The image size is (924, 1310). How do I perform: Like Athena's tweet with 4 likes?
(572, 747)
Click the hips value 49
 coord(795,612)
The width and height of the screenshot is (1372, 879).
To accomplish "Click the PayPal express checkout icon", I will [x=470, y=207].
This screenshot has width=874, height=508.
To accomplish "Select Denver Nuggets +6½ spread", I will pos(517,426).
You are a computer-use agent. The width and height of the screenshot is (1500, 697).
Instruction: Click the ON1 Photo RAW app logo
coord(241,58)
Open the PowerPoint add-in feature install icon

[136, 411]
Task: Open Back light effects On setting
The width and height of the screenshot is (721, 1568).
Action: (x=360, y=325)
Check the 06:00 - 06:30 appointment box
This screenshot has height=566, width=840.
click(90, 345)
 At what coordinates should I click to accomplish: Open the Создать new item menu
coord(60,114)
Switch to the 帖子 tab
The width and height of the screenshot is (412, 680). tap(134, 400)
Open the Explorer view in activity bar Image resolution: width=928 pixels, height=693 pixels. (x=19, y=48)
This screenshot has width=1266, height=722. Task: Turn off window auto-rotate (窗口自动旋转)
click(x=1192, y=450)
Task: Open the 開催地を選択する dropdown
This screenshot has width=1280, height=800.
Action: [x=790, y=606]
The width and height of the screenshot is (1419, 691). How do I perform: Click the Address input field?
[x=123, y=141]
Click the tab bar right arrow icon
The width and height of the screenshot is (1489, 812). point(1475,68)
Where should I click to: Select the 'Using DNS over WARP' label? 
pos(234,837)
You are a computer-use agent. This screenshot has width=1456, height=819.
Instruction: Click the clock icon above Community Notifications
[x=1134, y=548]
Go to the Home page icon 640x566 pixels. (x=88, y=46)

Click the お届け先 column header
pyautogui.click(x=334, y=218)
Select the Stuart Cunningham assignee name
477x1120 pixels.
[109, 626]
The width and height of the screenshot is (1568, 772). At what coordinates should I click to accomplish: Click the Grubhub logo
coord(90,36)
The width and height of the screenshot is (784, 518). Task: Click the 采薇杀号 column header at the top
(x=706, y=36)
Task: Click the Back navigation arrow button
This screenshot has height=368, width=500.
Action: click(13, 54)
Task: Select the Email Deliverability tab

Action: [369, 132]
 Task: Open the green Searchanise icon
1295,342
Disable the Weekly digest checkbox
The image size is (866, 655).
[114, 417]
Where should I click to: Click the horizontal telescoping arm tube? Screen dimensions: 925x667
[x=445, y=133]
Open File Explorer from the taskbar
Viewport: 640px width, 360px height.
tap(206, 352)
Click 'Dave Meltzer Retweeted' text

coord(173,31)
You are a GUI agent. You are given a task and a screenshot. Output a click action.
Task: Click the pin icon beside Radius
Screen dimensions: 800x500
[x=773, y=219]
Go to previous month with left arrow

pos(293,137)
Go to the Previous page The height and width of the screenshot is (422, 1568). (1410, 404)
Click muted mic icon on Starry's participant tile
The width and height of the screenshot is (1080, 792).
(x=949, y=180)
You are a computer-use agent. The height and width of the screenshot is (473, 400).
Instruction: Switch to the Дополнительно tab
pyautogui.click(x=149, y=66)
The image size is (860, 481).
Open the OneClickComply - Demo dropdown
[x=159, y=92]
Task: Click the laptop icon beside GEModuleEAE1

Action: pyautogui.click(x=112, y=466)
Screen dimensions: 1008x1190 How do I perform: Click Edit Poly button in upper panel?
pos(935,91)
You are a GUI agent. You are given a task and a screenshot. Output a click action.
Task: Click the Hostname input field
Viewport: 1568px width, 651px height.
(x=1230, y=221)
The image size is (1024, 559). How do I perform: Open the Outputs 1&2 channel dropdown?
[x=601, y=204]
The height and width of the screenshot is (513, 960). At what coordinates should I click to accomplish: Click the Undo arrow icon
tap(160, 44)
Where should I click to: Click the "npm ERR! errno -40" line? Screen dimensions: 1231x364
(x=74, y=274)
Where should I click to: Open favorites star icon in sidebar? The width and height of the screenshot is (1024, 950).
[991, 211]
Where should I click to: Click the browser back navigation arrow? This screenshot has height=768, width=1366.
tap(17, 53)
◆ ◆ ◆
Pull every line containing "will" out of the material and copy it.

To accomplish "Click the PayPal express checkout icon", I will [x=470, y=207].
To accomplish "Select Denver Nuggets +6½ spread", I will pos(517,426).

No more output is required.